I thought we were pretty good on this one, until I realized we weren't. The vantage point we have all gained has been one of a real life example and when we talk kindness and including others, we close our eyes and picture our Amos.
2. Feel All the Feels
Again, I have always worn my heart on my sleeve but truthfully was more of a "grin and bare it" type. To allow feelings of sadness, grief, fear, and the likes of those has been so very difficult in the moment but like a rainstorm, my inner self has never been more cleansed and happily expunged of so many hurts, all paper-clipped together, that I had tucked away.
3. Perfection Can Look Different
We think Amos is perfect. I mean, we really do. In the safety of our own home, with our small tribe of six people, he is just one more perfectly wonderful piece and we have no qualms with his abilities or lack of abilities. It's the big world that is the trouble.
To be kind, truly kind, is a skill or character trait that I think very few have mastered. I'm not sure if we have, but the way we have noted unkindness makes us think we are truly on the right path of being kinder souls.
5. Being Honest
Be honest. Share the hard truths and the beautiful truths and you will find they are woven together in a way that you can't have one without the other. I wish I had known more of what families like my own now were going through, the good, bad and yes, even the ugly. To share the gifts of our journeys may be the most important part.
Oh, yes. Cry and cry and cry some more. All of us, myself, husband, our two older sons. We have shed tears over Amos and with that allowance, we have learned to shed tears of the minor scrapes and bruises and the beautiful every day experiences that used to zoom past us. Our hearts are near experts now at catching the snippets of loveliness and unspilled tears from joyous moments happen every single day.
7. Let Things Go
What a relief. This new life requires time and energy that most days I am not sure I have, but the flip side to this is that I have learned to be wise in how I use the limited resources. No more micromanaging homework, laundry being put away, well-kempt children, a meticulous house, all happy ashes now.
8. Today is Where You Are
This has been one of the biggest revelations for me. I have always been a planner and truly never could even fathom those that said they just lived day by day. That concept seemed preposterous to me and now, I get it. Maybe life was easier before and it made it possible but I really don't think so. I think now we are soaking up the days as we live them in real time and to ponder future events just takes the time today that we have learned to love.

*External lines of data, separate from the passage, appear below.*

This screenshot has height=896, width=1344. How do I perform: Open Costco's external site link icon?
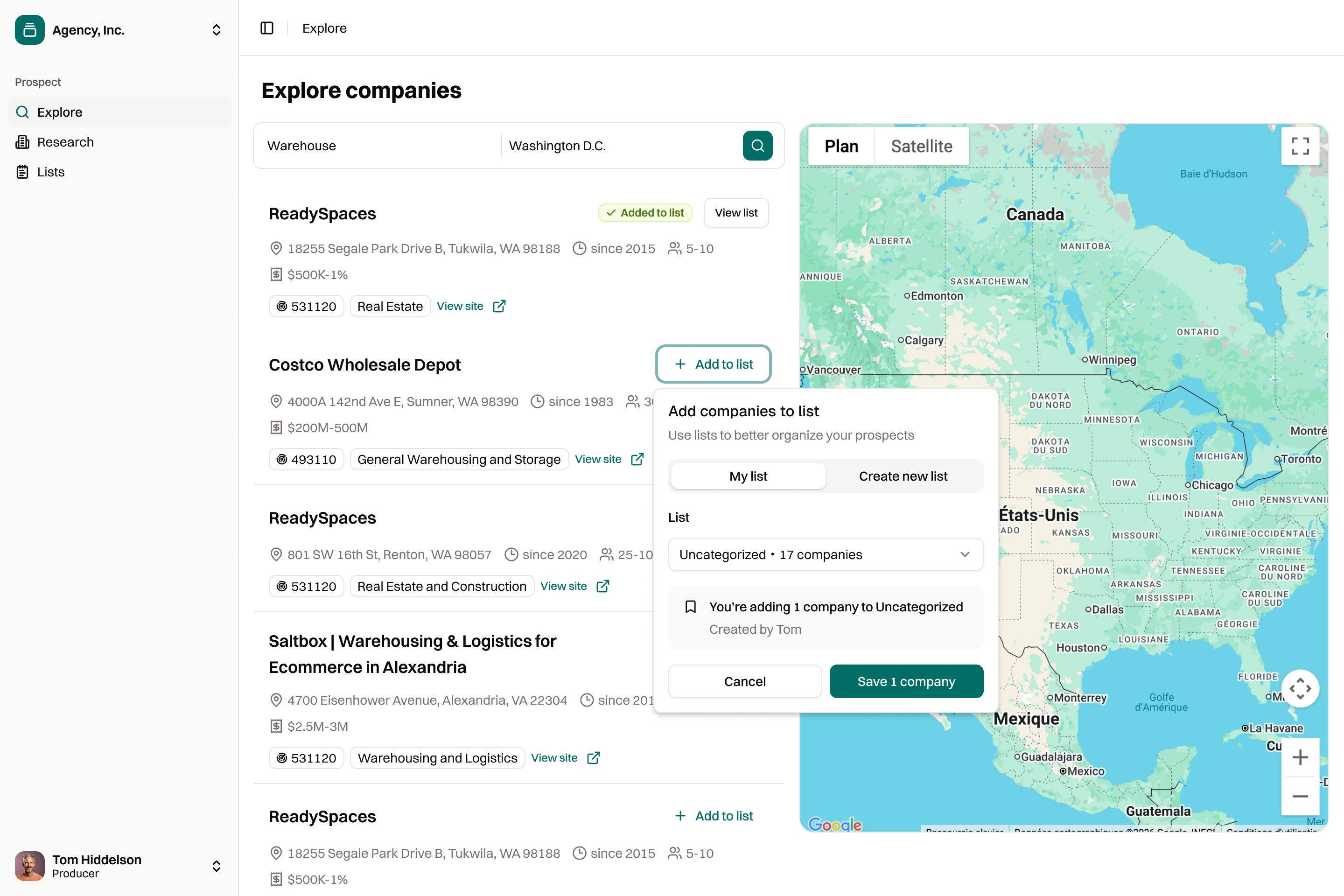point(637,459)
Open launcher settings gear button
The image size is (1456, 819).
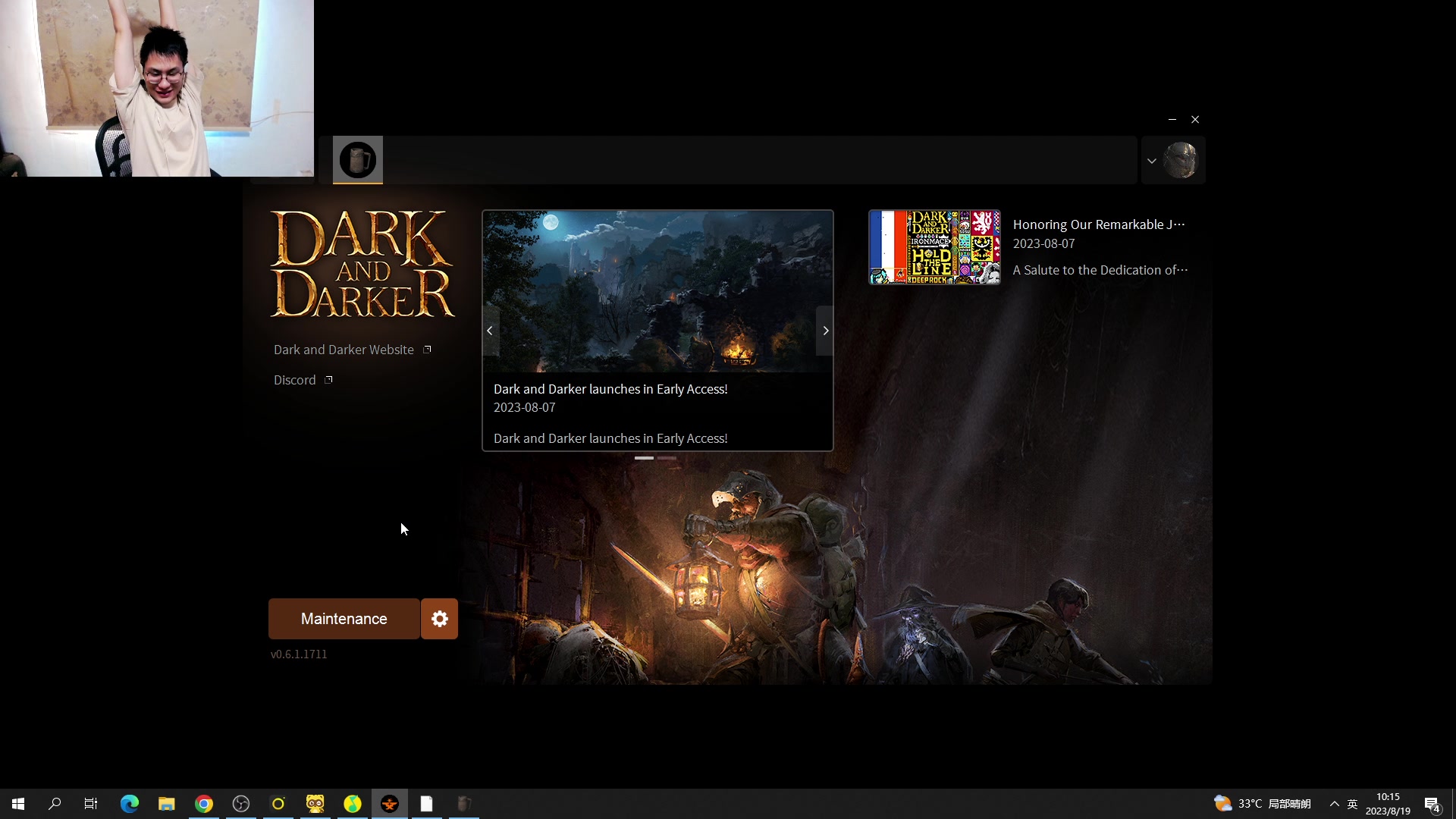pos(440,619)
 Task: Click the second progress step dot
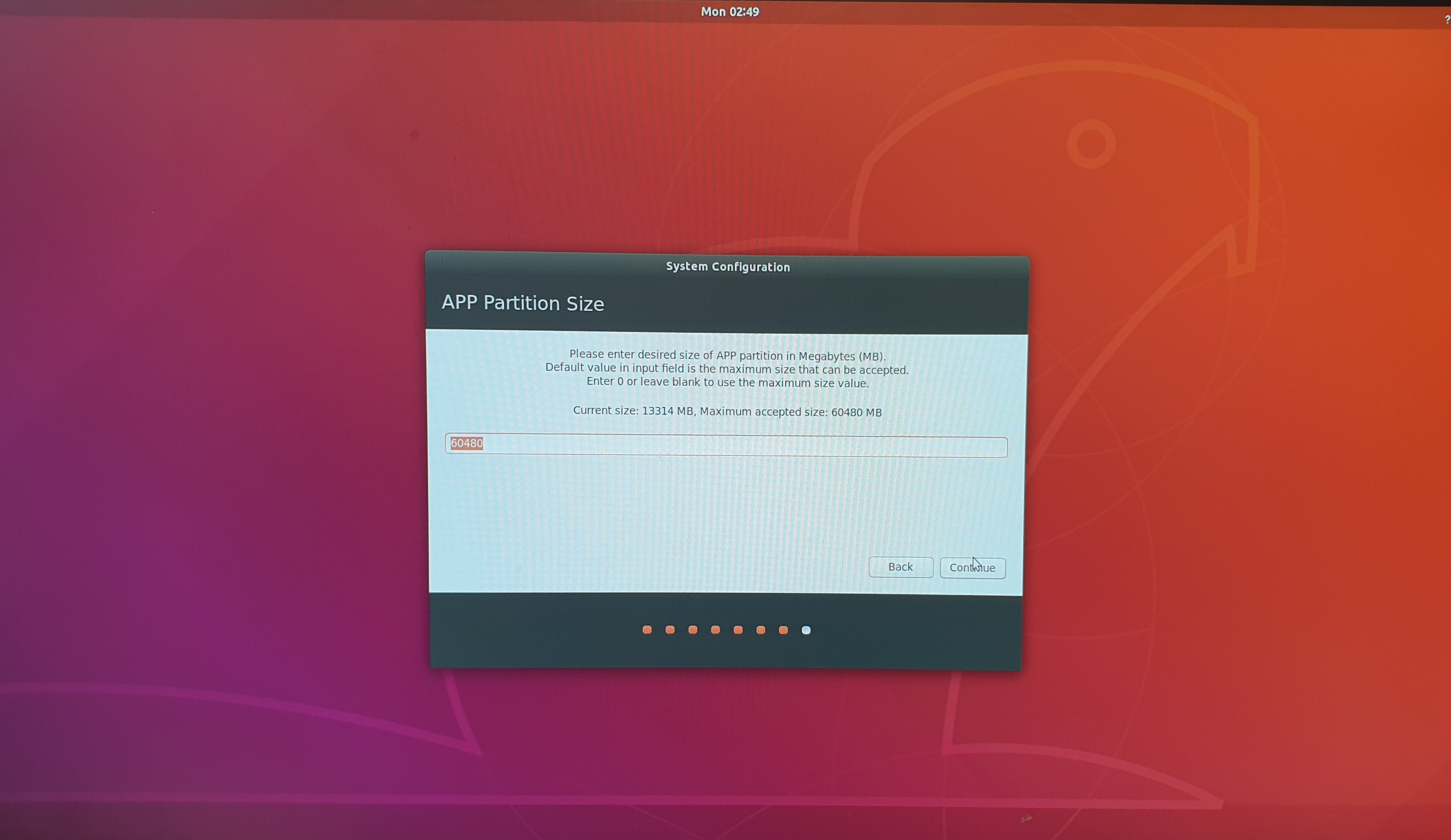pyautogui.click(x=670, y=629)
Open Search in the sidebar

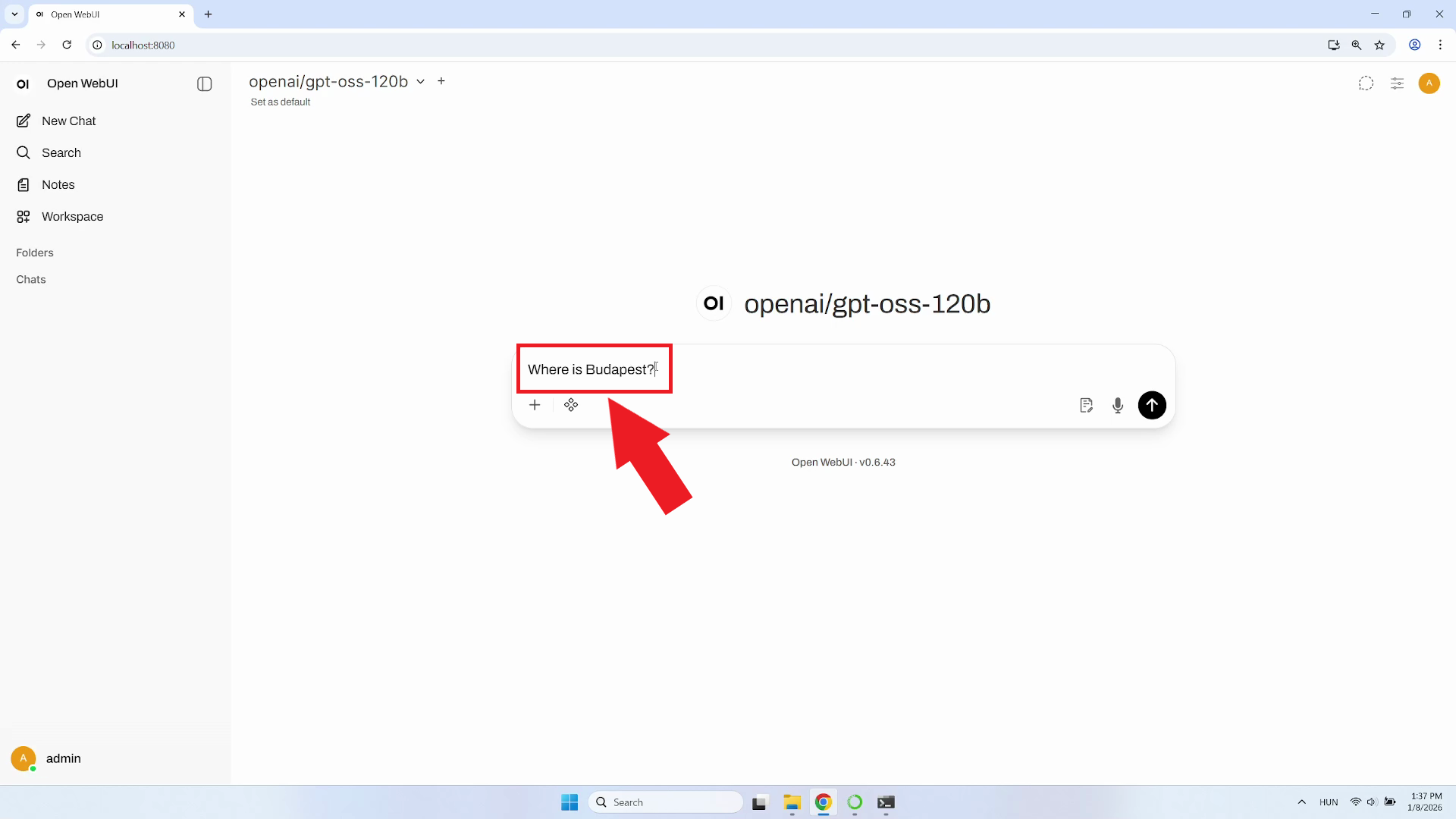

Oh, the perspective from where we are, even this early in the journey, has been like flying above the treetops on a magical Fall day in the mountains. How had I not known so much of what has traveled with our beautiful Amos? Perspective in every literal meaning of the word has washed over each of us and what a gift.
10. Life Is Not A Script
It's not. I never really thought it was, but I must have, to some degree. When my brother died so very long ago, my still child's mind decided that everyone must have one tough thing in life and at least, mine had happened early. Oh, what if that were true. I learned pretty quickly that it wasn't when my best friend died of cancer just three years later. Having Amos has thrown a wrench in our plans, the life we were leading for his arrival. It was easier to be truthful but we were just swimming on top of the water. Diving below has been frightening and hard, required stamina and countless hours of work, but the beauty in the deep has been far more wonderful.